Approaching stem-cell research from a different perspective, New Jersey-based Celularity has demonstrated that placental-derived stem cells in animals can extend one’s lifespan by 30 to 40 percent. The company is now working to make this possible in humans. By leveraging stem cells’ ability to help heal the body and fight disease, transitioning this treatment to humans could prove to be a major breakthrough.
Then there is the work being conducted by the SENS Research Foundation. SENS is an acronym for Strategies for Engineered Negligible Senescence. Negligible senescence is a term coined for organisms that do not show signs of biological aging.
Basing their work on the seven major classes of cellular and molecular damage that occurs as humans age, SRF is developing, as its website states, a “new kind of medicine: regenerative therapies that remove, repair, replace, or render harmless the cellular and molecular damage that has accumulated in our tissues with time.”
This is being achieved through the development of different areas of rejuvenation biotechnology, including stem cells and tissue engineering in cases of cell loss and tissue atrophy; the removal of telomere-lengthening machinery to combat cancerous cells; the allotopic expression of 13 proteins in cases of mitochondrial mutations; targeted ablation in death-resistant cells; AGE-breaking molecules and tissue engineering to counter extracellular matrix stiffening; immunotherapeutic clearance in cases of extracellular aggregates; and novel lysosomal hydrolases in areas of intracellular aggregates.
Such rejuvenation processes are not designed to be one-off fixes but will need to be periodically repeated in order to stave off aging and age-related diseases. As the SENS website states: “Just as cars need regular rounds of oil changes and spark plug replacements to keep them running smoothly, people will need to go into rejuvenation clinics to keep up with their regenerative treatments to continue postponing age-related disease.”
Another key area of science that is being explored is based on DNA sequences and the ability to modify gene function. CRISPR technology is a simple yet powerful tool that allows scientists to correct genetic defects and to treat and prevent the spread of disease.
Through CRISPR, scientists target precise locations in the gene code and rewrite the DNA. Out of an approximate 50,000 genetic diseases, single mutations in DNA cause approximately 32,000 of them. Through the implementation of this technology, CRISPR could theoretically cure up to 32,000 diseases.
Ethical and regulatory concerns
While great strides are being made in these areas of medical science, there are barriers of resistance in place, in particular as they relate to ethical and regulatory concerns. Ethical concerns relate primarily to issues of inequality and the fact that such regenerative and anti-aging technologies would largely be reserved for only those who could afford such treatments. There are also concerns that once these technologies are available to the wider public, they could potentially lead to overpopulation and cause damage to the planet.
The counterargument to the issue of inequality, De Grey argues, is that the eventual cost of such treatments could eventually outweigh the costs of healthcare that most families endure while caring for an elderly relative. In regards to concerns about overpopulation, De Grey suggests that it is mainly an issue when it concerns environmental impact, and it is other industries that contribute to environmental damage that should be leading the change to protect the planet.

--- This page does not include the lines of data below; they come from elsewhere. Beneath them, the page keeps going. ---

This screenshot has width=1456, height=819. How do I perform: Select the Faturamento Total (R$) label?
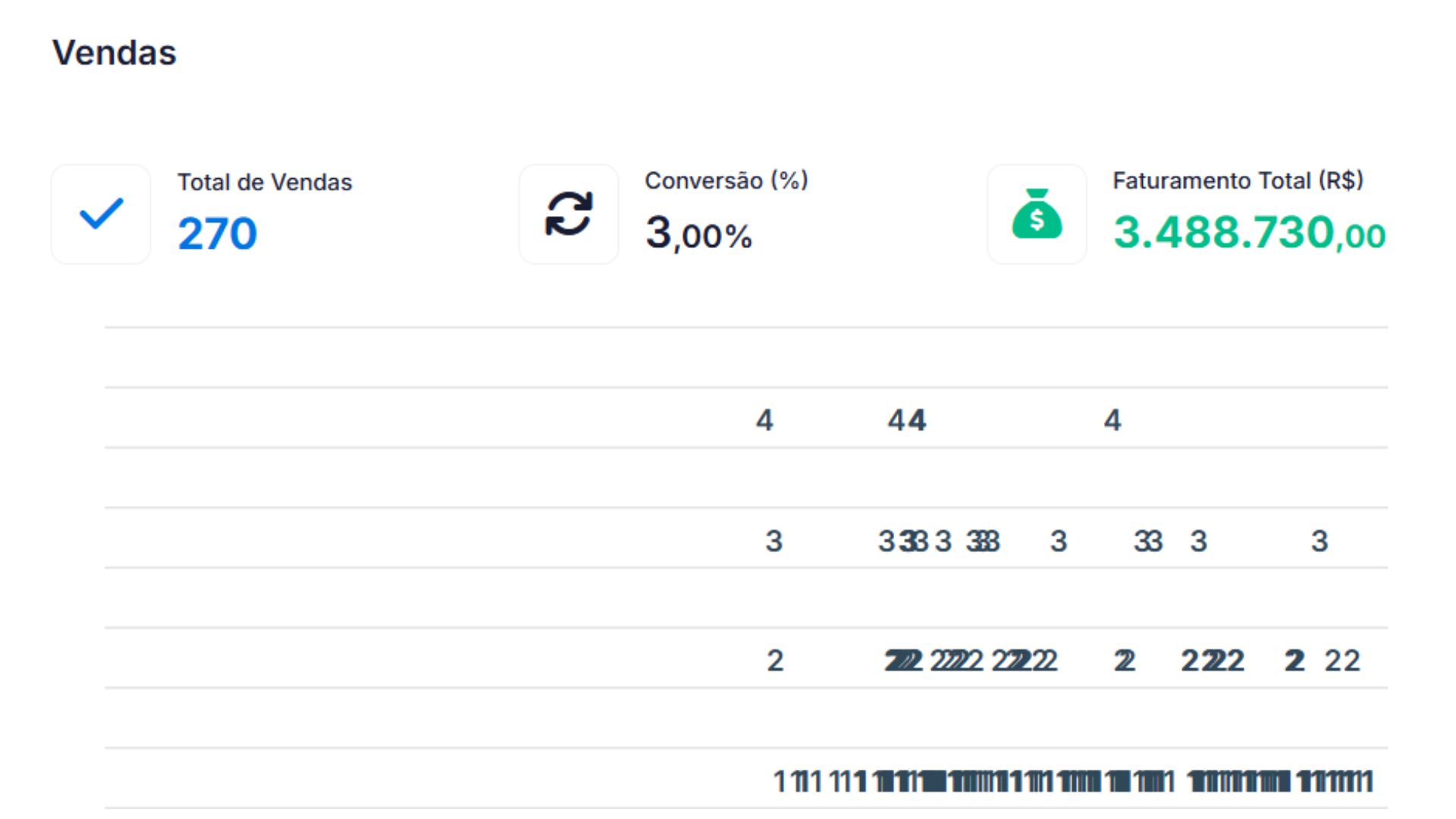tap(1238, 180)
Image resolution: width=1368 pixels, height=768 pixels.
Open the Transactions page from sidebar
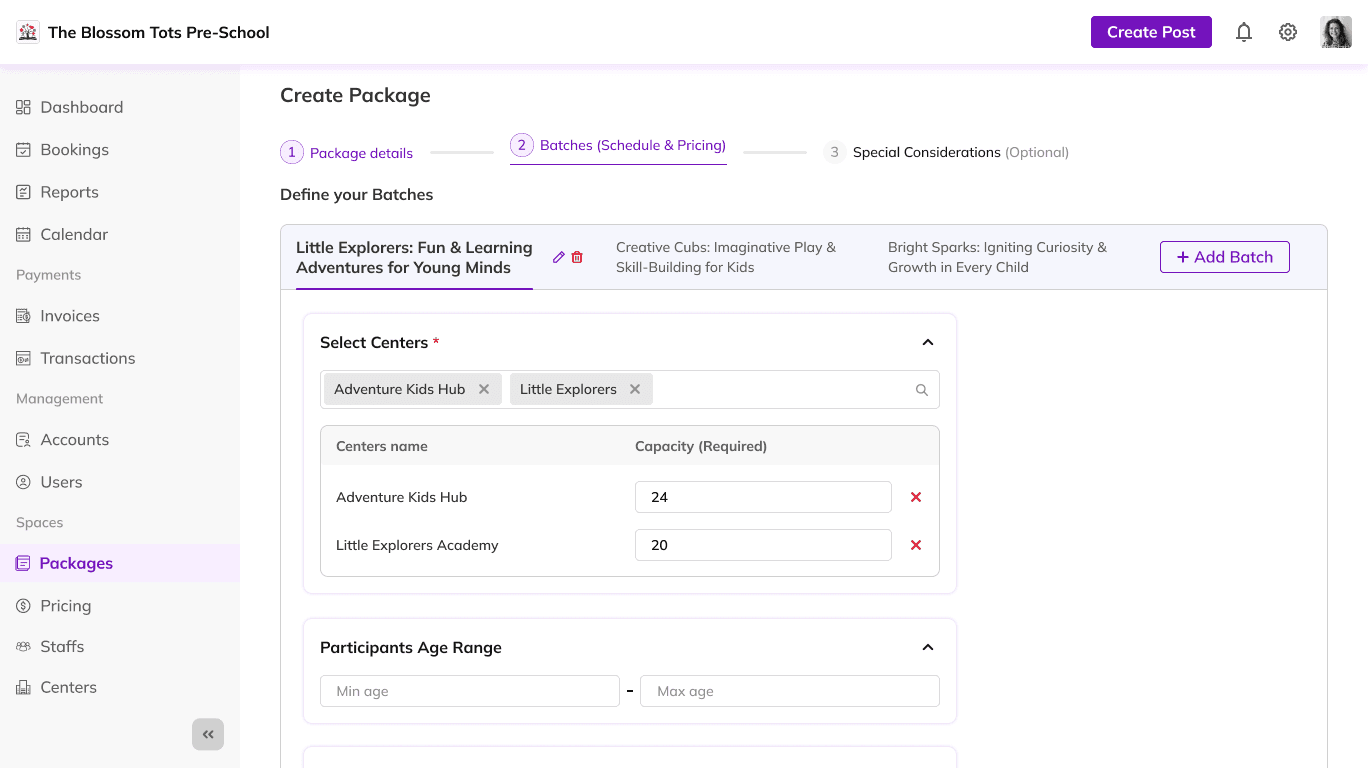[x=87, y=358]
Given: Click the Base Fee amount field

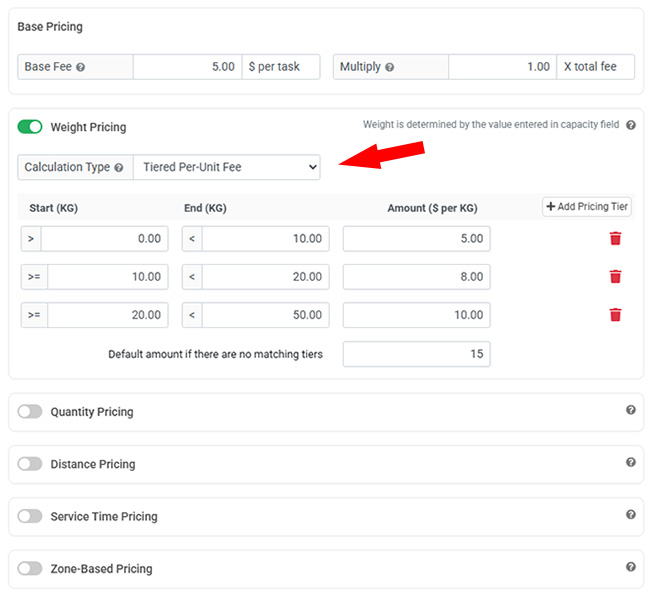Looking at the screenshot, I should pyautogui.click(x=188, y=67).
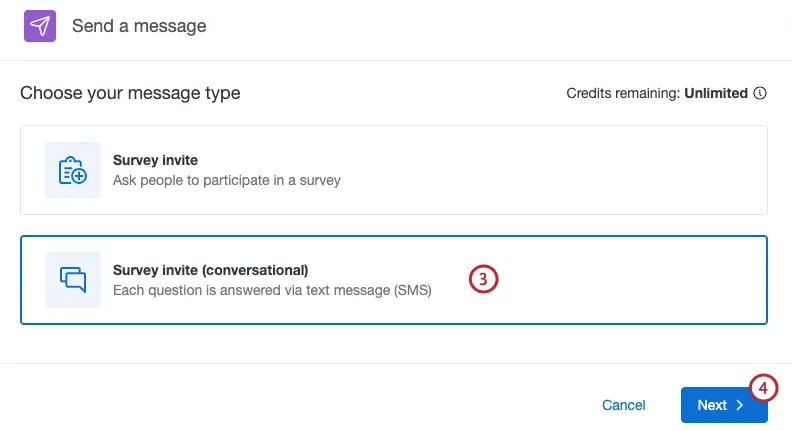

In regards to regulation, obtaining government approval could prove a difficult hurdle to overcome, but De Grey believes that once there is a cultural shift in the attitude toward such treatments and widespread support after the necessary trials prove successful, then policymakers will soon follow suit.
Whatever the future holds, by leveraging technology and data, we can work toward advancements in medical science and the pursuit of longevity escape velocity.